Alors que la majorité des 24 millions d’habitants du pays est composée de sunnites, entre 10 et 13 % sont des alaouites, une branche de l’islam et le plus grand groupe minoritaire en Syrie, qui abrite également des Kurdes, des chrétiens, des Druzes et d’autres.

Bachar al-Assad et son père, l’ancien président Hafez al-Assad, sont eux-mêmes des Alaouites de Lattaquié et étaient connus pour avoir installé des personnes de leur groupe ethnique à des postes de haut niveau dans l’armée et le gouvernement depuis les années 1970, début de leur dynastie. .

Pourtant, les Alaouites ordinaires de Syrie, vivant principalement dans les provinces côtières de Lattaquié et de Tartous, mais aussi un nombre important résidant à Damas et Homs, n’ont pas été favorisés sous al-Assad en termes de libertés, explique un jeune Syrien.

« C’était pire pour moi sous al-Assad », explique Hussein*, un étudiant en ingénierie de 21 ans, debout devant un petit marché qui jalonne une petite route de Mezzah 86, un quartier de Damas où résident de nombreux Alaouites.

« Je n’étais pas content d’Al-Assad, mais si je disais cela, je serais (considéré) comme un traître. Donc c’est doublement mauvais pour moi.

Désormais, en regardant vers l’avenir, il dit vouloir croire aux promesses faites par le HTS depuis le 8 décembre, notamment celle de protéger ses droits en tant que minorité et de ne pas passer d’une oppression à l’autre.

« Personne n’a le droit d’effacer un autre groupe. Ces sectes coexistent dans cette région depuis des centaines d’années et personne n’a le droit de les éliminer », a déclaré al-Sharaa dans une interview télévisée après la victoire des rebelles.

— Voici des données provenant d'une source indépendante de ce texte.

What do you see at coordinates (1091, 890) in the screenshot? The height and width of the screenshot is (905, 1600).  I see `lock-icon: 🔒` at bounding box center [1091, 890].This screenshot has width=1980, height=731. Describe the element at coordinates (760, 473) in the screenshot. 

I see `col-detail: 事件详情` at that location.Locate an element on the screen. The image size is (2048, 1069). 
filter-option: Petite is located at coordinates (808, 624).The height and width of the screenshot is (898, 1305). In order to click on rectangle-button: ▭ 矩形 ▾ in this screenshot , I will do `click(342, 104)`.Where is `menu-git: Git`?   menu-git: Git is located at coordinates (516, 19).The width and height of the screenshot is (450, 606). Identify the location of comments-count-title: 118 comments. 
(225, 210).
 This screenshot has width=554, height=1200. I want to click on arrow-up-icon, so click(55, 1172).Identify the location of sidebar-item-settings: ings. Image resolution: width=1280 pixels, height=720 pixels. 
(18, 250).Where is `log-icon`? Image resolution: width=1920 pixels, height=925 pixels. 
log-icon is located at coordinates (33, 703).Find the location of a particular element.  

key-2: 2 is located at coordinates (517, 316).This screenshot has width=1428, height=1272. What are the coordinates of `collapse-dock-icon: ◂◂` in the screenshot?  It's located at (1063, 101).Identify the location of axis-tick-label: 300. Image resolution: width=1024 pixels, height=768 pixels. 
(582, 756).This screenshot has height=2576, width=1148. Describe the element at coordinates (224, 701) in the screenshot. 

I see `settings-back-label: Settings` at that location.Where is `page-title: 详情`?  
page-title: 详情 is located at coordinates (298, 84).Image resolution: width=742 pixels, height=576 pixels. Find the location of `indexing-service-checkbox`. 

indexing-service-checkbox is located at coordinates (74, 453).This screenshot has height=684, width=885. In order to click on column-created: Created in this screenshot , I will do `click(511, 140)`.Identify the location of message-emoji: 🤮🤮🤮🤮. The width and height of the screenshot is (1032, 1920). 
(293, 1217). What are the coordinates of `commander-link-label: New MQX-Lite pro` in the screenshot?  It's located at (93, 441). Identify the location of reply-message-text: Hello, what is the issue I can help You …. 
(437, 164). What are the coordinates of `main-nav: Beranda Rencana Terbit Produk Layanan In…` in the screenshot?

Mercredi, il a également promis que la Syrie ne deviendrait pas « l’Afghanistan » en matière d’éducation des filles.

Ces promesses sont importantes mais doivent être surveillées de très près, déclare Adam Coogle, directeur adjoint de la division Moyen-Orient et Afrique du Nord à Human Rights Watch.

« Les autorités de transition syriennes devraient protéger les droits de tous les Syriens de manière égale et indiquer clairement que les actes de vengeance en dehors de l’État de droit ne seront pas tolérés », insiste-t-il.

Pendant ce temps, des informations selon lesquelles des soldats alaouites seraient détenus dans les prisons du HTS continuent de circuler, même si L’Observatoire de l’Europe ne peut pas vérifier ces affirmations de manière indépendante.

Le Parti de la justice et du développement ou AKP du président turc Recep Tayyip Erdoğan, acteur politique qui entretient de bonnes relations avec le HTS, a souligné la nécessité d’un modèle « respectueux de la liberté de foi ».

Dans une interview accordée récemment aux médias locaux, Ömer Çelik, porte-parole du parti, a déclaré : « Les sunnites respecteront les chiites, les chiites respecteront les sunnites… Un modèle dans lequel tous les groupes ethniques et religieux vivent ensemble. Nous disons : « La Syrie appartient aux Syriens ».

Il a également souligné : « S’il n’y a pas de modèle de gouvernance inclusif, malheureusement, les acquis sont perdus et des conflits plus graves éclatent. Il faut un modèle de volonté commune.

Jeudi dernier, le nouveau gouvernement syrien a gelé la Constitution et le Parlement pour une période de trois mois.

À l’heure actuelle, il n’est pas encore clair si la nouvelle Syrie sera dotée d’une constitution civile qui soit égale pour toutes les personnes issues de différents horizons.

Les Alaouites syriens interrogés par L’Observatoire de l’Europe ont tous déclaré qu’ils préféreraient cela, ainsi qu’une Syrie pour tous les Syriens.

*Les noms des Syriens qui ont parlé à L’Observatoire de l’Europe ont été modifiés pour protéger leur identité.